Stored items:
-=-=-

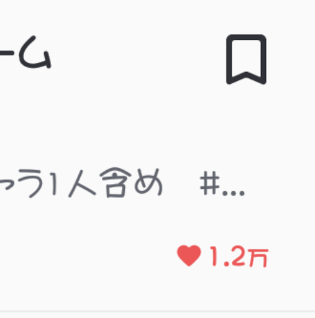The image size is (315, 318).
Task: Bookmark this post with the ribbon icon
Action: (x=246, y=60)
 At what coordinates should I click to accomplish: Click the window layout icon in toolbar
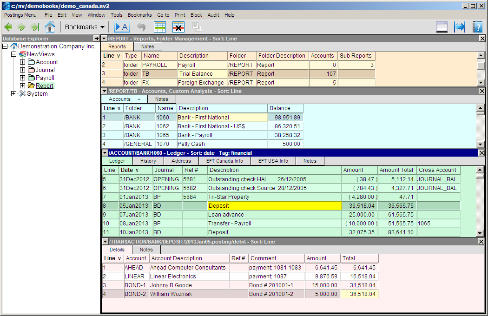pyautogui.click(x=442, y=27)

-=-=-

> _Try it_:
Exactly the lines from the one with "At what coordinates" through the end of the records should be written out, and only those. Pictures do not belong in the copy.

> _Answer below_:
 At what coordinates should I click to accomplish: Click the window layout icon in toolbar
pyautogui.click(x=442, y=27)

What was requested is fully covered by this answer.